The request:
Write out each line of the listing below as a numbered list, omitting the blank lines.

Extracted entries:

- - -

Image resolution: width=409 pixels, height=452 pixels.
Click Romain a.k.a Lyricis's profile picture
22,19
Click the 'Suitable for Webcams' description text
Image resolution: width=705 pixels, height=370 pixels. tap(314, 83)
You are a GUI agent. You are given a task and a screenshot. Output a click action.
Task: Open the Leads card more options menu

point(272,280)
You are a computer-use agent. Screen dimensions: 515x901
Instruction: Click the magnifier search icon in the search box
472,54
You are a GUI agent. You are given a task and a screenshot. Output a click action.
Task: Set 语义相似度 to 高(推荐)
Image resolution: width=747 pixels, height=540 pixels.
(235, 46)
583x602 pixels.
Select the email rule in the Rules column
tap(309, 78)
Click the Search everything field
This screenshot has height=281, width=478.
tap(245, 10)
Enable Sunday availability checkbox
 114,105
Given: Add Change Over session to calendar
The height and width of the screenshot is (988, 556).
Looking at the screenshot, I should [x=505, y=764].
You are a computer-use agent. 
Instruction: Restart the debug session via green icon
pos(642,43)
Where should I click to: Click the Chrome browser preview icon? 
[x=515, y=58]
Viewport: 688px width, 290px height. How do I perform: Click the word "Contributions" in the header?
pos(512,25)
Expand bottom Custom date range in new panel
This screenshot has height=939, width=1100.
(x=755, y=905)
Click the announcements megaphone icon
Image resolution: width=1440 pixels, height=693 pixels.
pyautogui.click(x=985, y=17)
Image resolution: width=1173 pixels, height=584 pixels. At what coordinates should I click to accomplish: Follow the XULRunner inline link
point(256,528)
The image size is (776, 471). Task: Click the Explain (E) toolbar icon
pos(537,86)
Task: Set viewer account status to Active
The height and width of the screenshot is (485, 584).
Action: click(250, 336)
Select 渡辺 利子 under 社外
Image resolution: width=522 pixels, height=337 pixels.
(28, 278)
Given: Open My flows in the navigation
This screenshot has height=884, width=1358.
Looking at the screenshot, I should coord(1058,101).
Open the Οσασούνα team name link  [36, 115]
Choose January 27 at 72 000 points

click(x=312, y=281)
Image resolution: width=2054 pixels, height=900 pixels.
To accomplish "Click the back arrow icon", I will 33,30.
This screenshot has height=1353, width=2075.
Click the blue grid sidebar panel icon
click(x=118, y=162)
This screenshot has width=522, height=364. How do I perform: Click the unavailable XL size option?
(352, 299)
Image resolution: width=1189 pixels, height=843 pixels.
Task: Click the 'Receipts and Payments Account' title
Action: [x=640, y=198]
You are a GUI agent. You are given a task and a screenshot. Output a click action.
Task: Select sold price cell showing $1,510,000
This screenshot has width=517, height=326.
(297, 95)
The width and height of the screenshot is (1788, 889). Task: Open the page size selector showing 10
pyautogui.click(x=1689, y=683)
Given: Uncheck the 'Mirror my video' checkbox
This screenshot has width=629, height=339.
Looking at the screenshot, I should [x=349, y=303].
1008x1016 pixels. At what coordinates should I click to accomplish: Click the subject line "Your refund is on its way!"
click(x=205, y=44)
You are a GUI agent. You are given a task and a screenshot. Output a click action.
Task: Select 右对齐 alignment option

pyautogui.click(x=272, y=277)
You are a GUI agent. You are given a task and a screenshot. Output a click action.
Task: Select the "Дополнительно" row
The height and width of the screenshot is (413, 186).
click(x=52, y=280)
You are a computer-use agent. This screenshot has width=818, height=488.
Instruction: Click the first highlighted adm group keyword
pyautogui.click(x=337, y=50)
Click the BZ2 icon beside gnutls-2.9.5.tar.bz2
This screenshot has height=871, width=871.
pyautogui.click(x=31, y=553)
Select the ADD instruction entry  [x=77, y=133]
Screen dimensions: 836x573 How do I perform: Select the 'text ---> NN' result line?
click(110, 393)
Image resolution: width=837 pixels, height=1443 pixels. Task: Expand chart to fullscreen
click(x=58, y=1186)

- - -

Result below:
1. Image resolution: width=409 pixels, height=452 pixels.
2. Click Romain a.k.a Lyricis's profile picture
3. 22,19
4. Click the 'Suitable for Webcams' description text
5. Image resolution: width=705 pixels, height=370 pixels. tap(314, 83)
6. You are a GUI agent. You are given a task and a screenshot. Output a click action.
7. Task: Open the Leads card more options menu
8. point(272,280)
9. You are a computer-use agent. Screen dimensions: 515x901
10. Instruction: Click the magnifier search icon in the search box
11. 472,54
12. You are a GUI agent. You are given a task and a screenshot. Output a click action.
13. Task: Set 语义相似度 to 高(推荐)
14. Image resolution: width=747 pixels, height=540 pixels.
15. (235, 46)
16. 583x602 pixels.
17. Select the email rule in the Rules column
18. tap(309, 78)
19. Click the Search everything field
20. This screenshot has height=281, width=478.
21. tap(245, 10)
22. Enable Sunday availability checkbox
23.  114,105
24. Given: Add Change Over session to calendar
25. The height and width of the screenshot is (988, 556).
26. Looking at the screenshot, I should [x=505, y=764].
27. You are a computer-use agent. 
28. Instruction: Restart the debug session via green icon
29. pos(642,43)
30. Where should I click to: Click the Chrome browser preview icon? 
31. [x=515, y=58]
32. Viewport: 688px width, 290px height. How do I perform: Click the word "Contributions" in the header?
33. pos(512,25)
34. Expand bottom Custom date range in new panel
35. This screenshot has height=939, width=1100.
36. (x=755, y=905)
37. Click the announcements megaphone icon
38. Image resolution: width=1440 pixels, height=693 pixels.
39. pyautogui.click(x=985, y=17)
40. Image resolution: width=1173 pixels, height=584 pixels. At what coordinates should I click to accomplish: Follow the XULRunner inline link
41. point(256,528)
42. The image size is (776, 471). Task: Click the Explain (E) toolbar icon
43. pos(537,86)
44. Task: Set viewer account status to Active
45. The height and width of the screenshot is (485, 584).
46. Action: click(250, 336)
47. Select 渡辺 利子 under 社外
48. Image resolution: width=522 pixels, height=337 pixels.
49. (28, 278)
50. Given: Open My flows in the navigation
51. This screenshot has height=884, width=1358.
52. Looking at the screenshot, I should coord(1058,101).
53. Open the Οσασούνα team name link  [36, 115]
54. Choose January 27 at 72 000 points
55. click(x=312, y=281)
56. Image resolution: width=2054 pixels, height=900 pixels.
57. To accomplish "Click the back arrow icon", I will 33,30.
58. This screenshot has height=1353, width=2075.
59. Click the blue grid sidebar panel icon
60. click(x=118, y=162)
61. This screenshot has width=522, height=364. How do I perform: Click the unavailable XL size option?
62. (352, 299)
63. Image resolution: width=1189 pixels, height=843 pixels.
64. Task: Click the 'Receipts and Payments Account' title
65. Action: [x=640, y=198]
66. You are a GUI agent. You are given a task and a screenshot. Output a click action.
67. Task: Select sold price cell showing $1,510,000
68. This screenshot has width=517, height=326.
69. (297, 95)
70. The width and height of the screenshot is (1788, 889). Task: Open the page size selector showing 10
71. pyautogui.click(x=1689, y=683)
72. Given: Uncheck the 'Mirror my video' checkbox
73. This screenshot has width=629, height=339.
74. Looking at the screenshot, I should [x=349, y=303].
75. 1008x1016 pixels. At what coordinates should I click to accomplish: Click the subject line "Your refund is on its way!"
76. click(x=205, y=44)
77. You are a GUI agent. You are given a task and a screenshot. Output a click action.
78. Task: Select 右对齐 alignment option
79. pyautogui.click(x=272, y=277)
80. You are a GUI agent. You are given a task and a screenshot. Output a click action.
81. Task: Select the "Дополнительно" row
82. The height and width of the screenshot is (413, 186).
83. click(x=52, y=280)
84. You are a computer-use agent. This screenshot has width=818, height=488.
85. Instruction: Click the first highlighted adm group keyword
86. pyautogui.click(x=337, y=50)
87. Click the BZ2 icon beside gnutls-2.9.5.tar.bz2
88. This screenshot has height=871, width=871.
89. pyautogui.click(x=31, y=553)
90. Select the ADD instruction entry  [x=77, y=133]
91. Screen dimensions: 836x573 How do I perform: Select the 'text ---> NN' result line?
92. click(110, 393)
93. Image resolution: width=837 pixels, height=1443 pixels. Task: Expand chart to fullscreen
94. click(x=58, y=1186)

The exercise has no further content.